All the way back to my office, I floated. Although I wasn't happy to discover there was more work to being the mayor than I'd thought, it did explain a lot about my dad's obsession. Still I was thrilled that the council had accepted me as one of them so quickly. Those old coots weren't easy to get along with. I doubted they ever would be, even after several pitchers of Bud Light.

My office and the waiting area were still empty. Yahoo. Joyce arrived momentarily.

"Anything else come up this morning?" I asked.

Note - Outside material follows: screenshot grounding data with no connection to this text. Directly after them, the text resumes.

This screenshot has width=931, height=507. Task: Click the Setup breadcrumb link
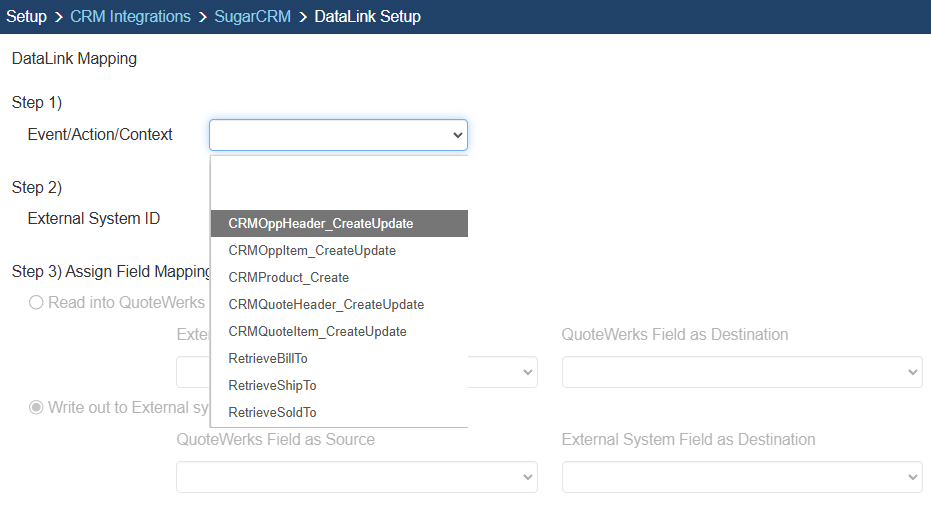26,17
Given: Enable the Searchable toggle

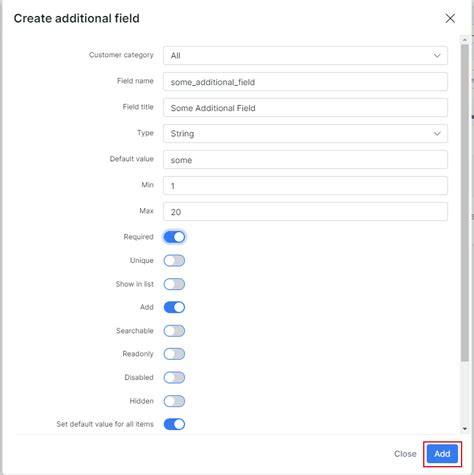Looking at the screenshot, I should tap(174, 331).
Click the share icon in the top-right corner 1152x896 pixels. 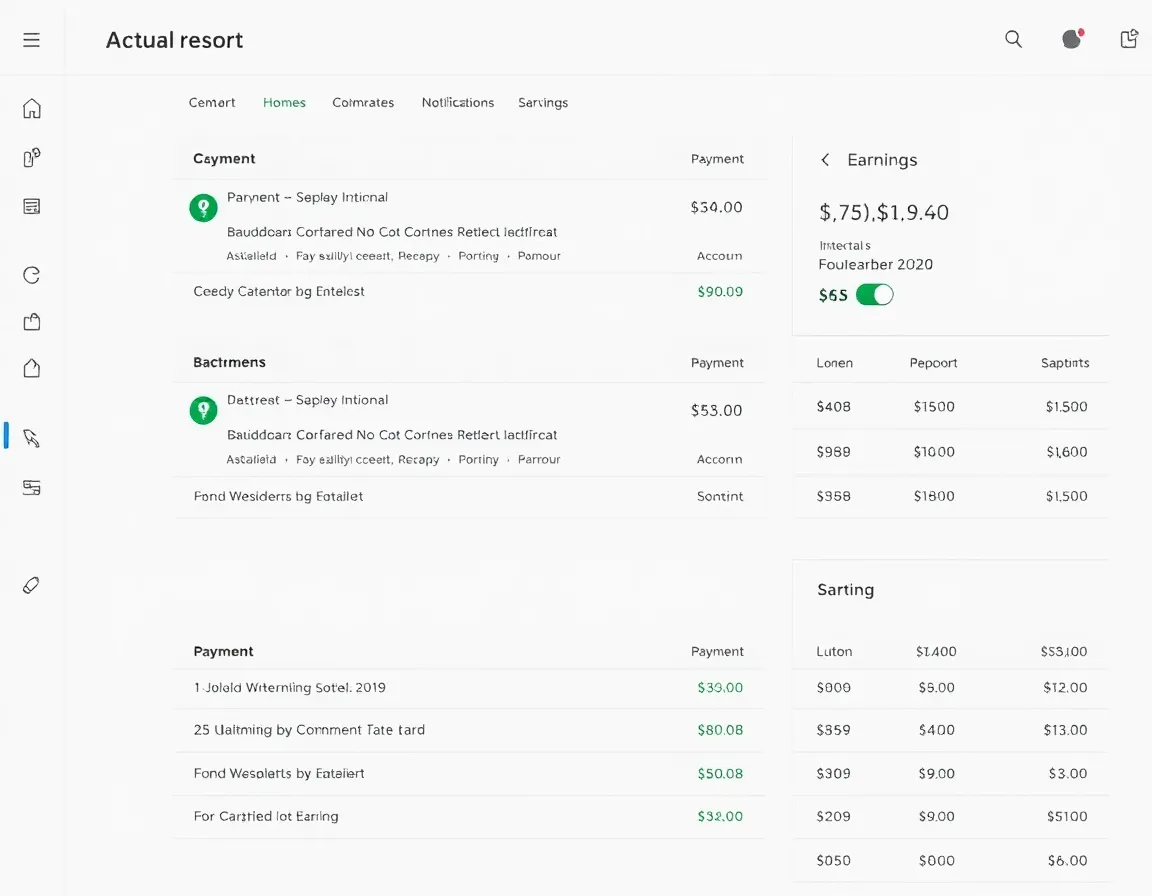1129,39
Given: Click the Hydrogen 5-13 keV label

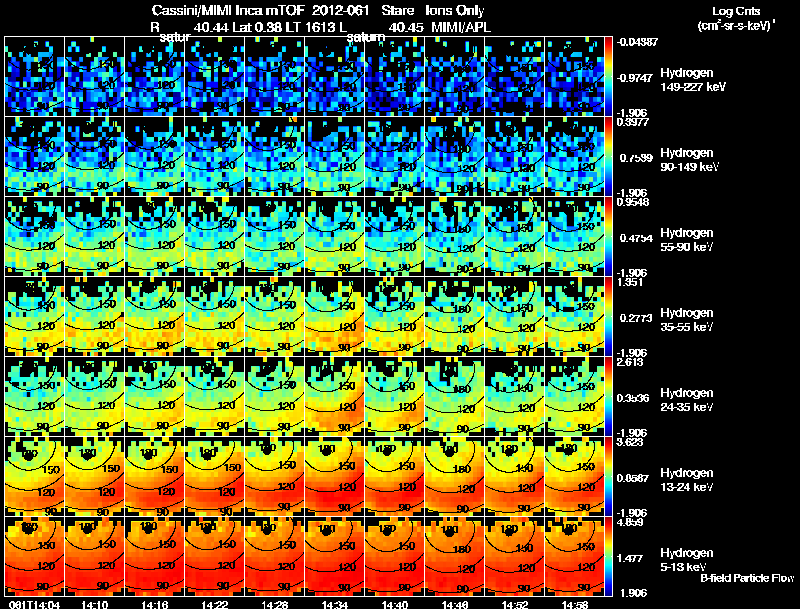Looking at the screenshot, I should (687, 560).
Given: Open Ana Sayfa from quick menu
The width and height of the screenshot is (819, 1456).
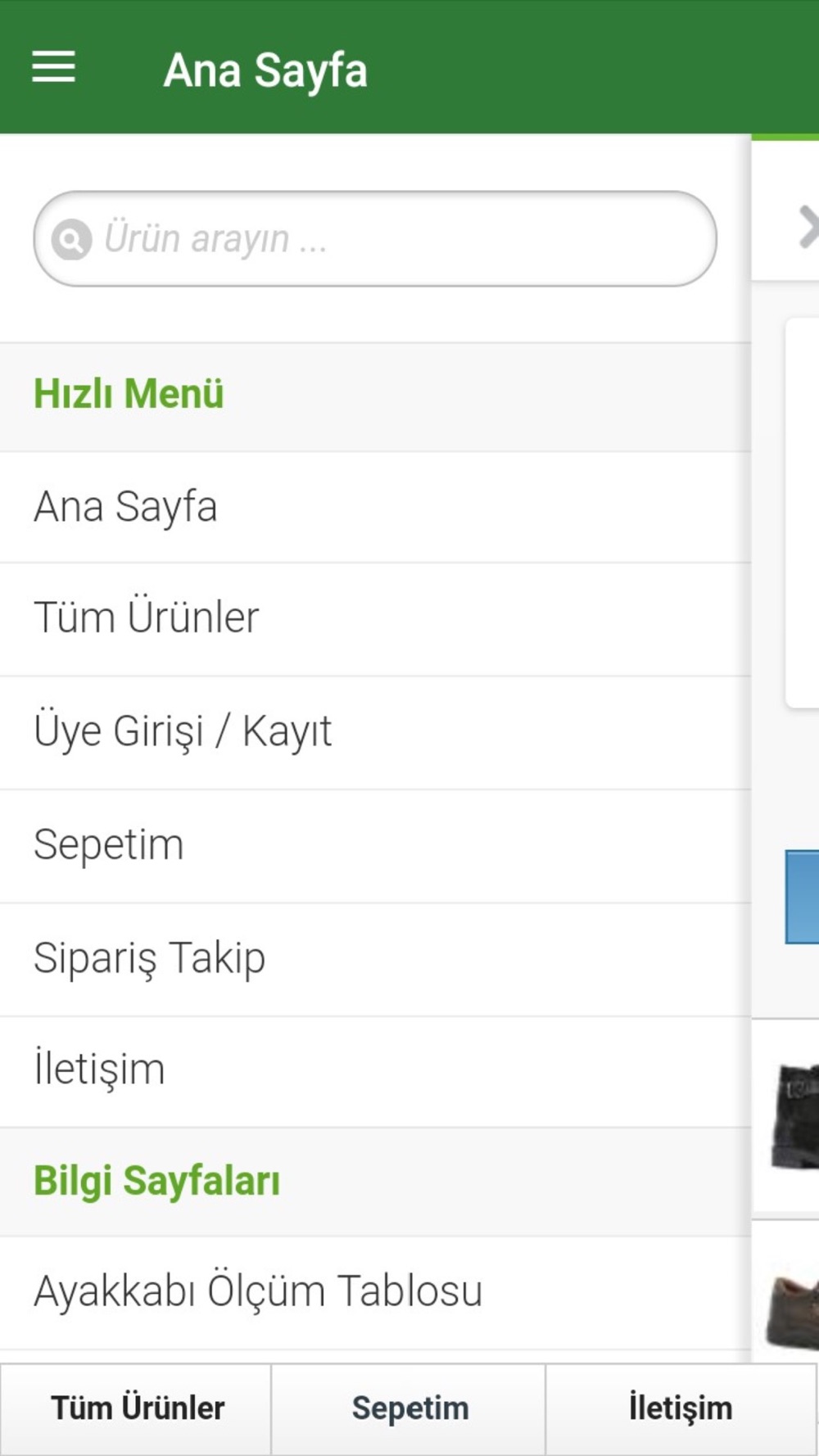Looking at the screenshot, I should coord(126,507).
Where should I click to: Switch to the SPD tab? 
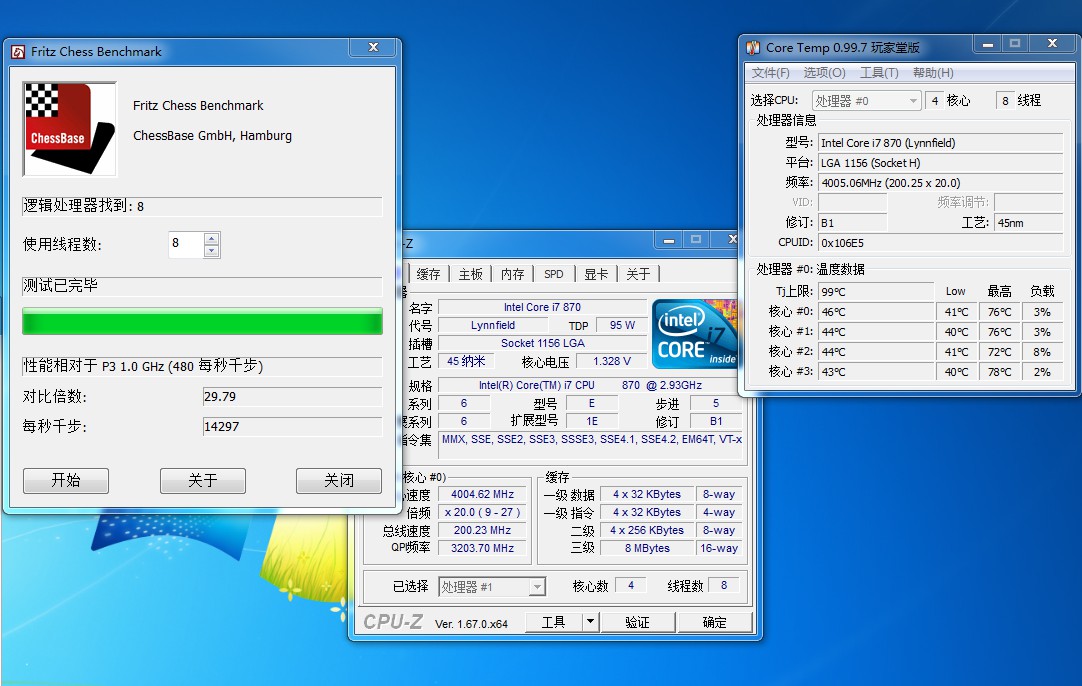click(553, 274)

Joyce shook her head, already preoccupied with the mound of paper in her in-box.

"Hold my calls," I said.

Once behind my desk, I stared at my blotter. I should get to work, help out Joyce, but instead my mind went directly to the nights I'd spent with Mal. I relived every touch, every word. Would I be reliving it for the rest of my life?

I turned to my computer, but instead of answering e-mail, I spent the next ten minutes finding a translation site for Gaelic.

"A ghra," I murmured, typing it into the translator.

My love, my dear.

I frowned. He'd said that meant "pixie."

I leaned forward, thinking hard on the other words he'd murmured.

"A stor."

My darling.

He'd never actually told me what that one meant; however –

"A chroi," I said as I typed.

My heart, my heart's beloved.

A little more personal than "beautiful one," which had been nice enough, but why lie?

Because those words were endearments. If he'd touched me and whispered, "My heart," I'd have known what he kept in his.

What other words had he lied about?

I frowned as I tried to recall, but the only Gaelic he'd used had been that.

I remembered asking him to translate something else. Ruvanush. The title his people had used for him. Romani for leader, an elder.

Or so he said.

I managed to find a site that translated the Romani language, and it only took me forty-five minutes.

"R-u-v-a-n-u-s-h." I stared at the word. "Is that spelled right?"

Shrugging, I hit enter. If it weren't, the thing would spit the word back as unidentifiable.

But it didn't.

I jumped to my feet and ran out of the office, ignoring Joyce as she shouted my name. Seconds later I was in the car, headed for the lake at a speed certain to get me a jail cell if anyone caught me. But I had to get to Malachi, and I had to get there quick.

Because in the language of the Rom, ruvanush meant "werewolf."